How to Get a Crown-of-Thorns to Bloom


The plant that is often known as crown of thorns (Euphorbia milii) is really a thorny, succulent shrub that is native to Madagascar. It is possible to cultivate this evergreen plant either outdoors in the plant hardiness zones 9 to 11 as recommended by the United States Department of Agriculture (USDA), or inside in other regions of the world. The Christ plant is another name for the crown of thorns that may be seen in certain stores.

Crown of Thorns Identification

The crown of thorns plant, when grown in its natural environment, may grow to a height of between 5 and 6 feet tall. According to the Missouri Botanical Garden, on the other hand, this plant often reaches its maximum height of around three feet in Florida, which is one of the few areas in the United States where it can be cultivated outside year-round. Florida is one of the few states in the United States. When cultivated as a houseplant inside, it attains an even more compact form. The blossoms of the plant known as crown of thorns are not very noticeable. On the other hand, the bracts that resemble petals and may be either red or yellow draw a lot of attention.

The popular name for this succulent plant alludes to the fact that it is coated with thorns. In point of fact, the name derives from the myth that this plant was the source of the crown of thorns that Jesus, in accordance with the teachings of Christianity, was compelled to wear at his crucifixion. This myth inspired the name of the plant. When working with this plant, it is essential to always protect your hands by donning gloves, and not simply because of the thorns. In addition, several species of Euphorbia produce a poisonous sap that may cause rashes on the skin.

Crown of Thorns Blooming

The Crown of Thorns plant only produces flowers at certain times of the year. It is possible for it to produce blooms constantly throughout the year in tropical environments, with the spring and summer months being the peak flowering seasons. Winter and spring are the seasons in which this plant, which is quite popular in Florida, will produce the most flowers. According to the Missouri Botanical Garden, the blooming season for houseplants extends from late winter into the autumn.

Full daylight, which is defined as receiving six hours of sunshine every day, is ideal for the growth and blooming of a crown of thorns plant. These plants, however, need nighttime darkness in order to be stimulated into flowering, therefore an excessive amount of light at night may be damaging to them. This is according to the Wisconsin Horticulture Division of Extension.

Since the crown of thorns plant is a succulent, it can withstand quite a deal of heat and dry circumstances, which contributes to the fact that it requires very little care. According to the Missouri Botanical Garden, however, the plant may produce more blooms if it receives constant precipitation that is just mild in intensity. This kind of irrigation ought to also aid in reducing the amount of leaf fall.

Crown of Thorns Care

There may not be many blossoms on a crown of thorns plant if it has received an excessive amount of fertiliser. In most cases, this will result in more leaves but fewer blossoms, as stated by the Wisconsin Horticulture Division of Extension. It is sufficient to give this plant a very little dose of a balanced fertiliser once in the spring and once again in the summer.

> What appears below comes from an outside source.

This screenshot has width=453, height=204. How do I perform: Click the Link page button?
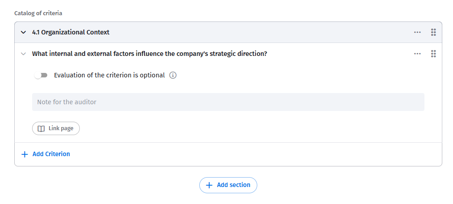[56, 128]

The plant known as crown of thorns is vulnerable to frost and freezes, and it will sustain harm if it is subjected to temperatures that fall below 35 degrees Fahrenheit. If you reside in an area that has chilly winters and cultivate a crown of thorns as an indoor plant, you may choose to relocate it outside during the warm summer months. However, you should do it in a gradual manner to prevent the plant from being burnt.

A crown of thorns plant grown outside may tolerate some rain, but if there is an abundance of moisture, it may develop fungal illnesses. In the event that these illnesses do occur, it is essential to transfer all of the plant tissue that is afflicted in order to prevent the infections from spreading further.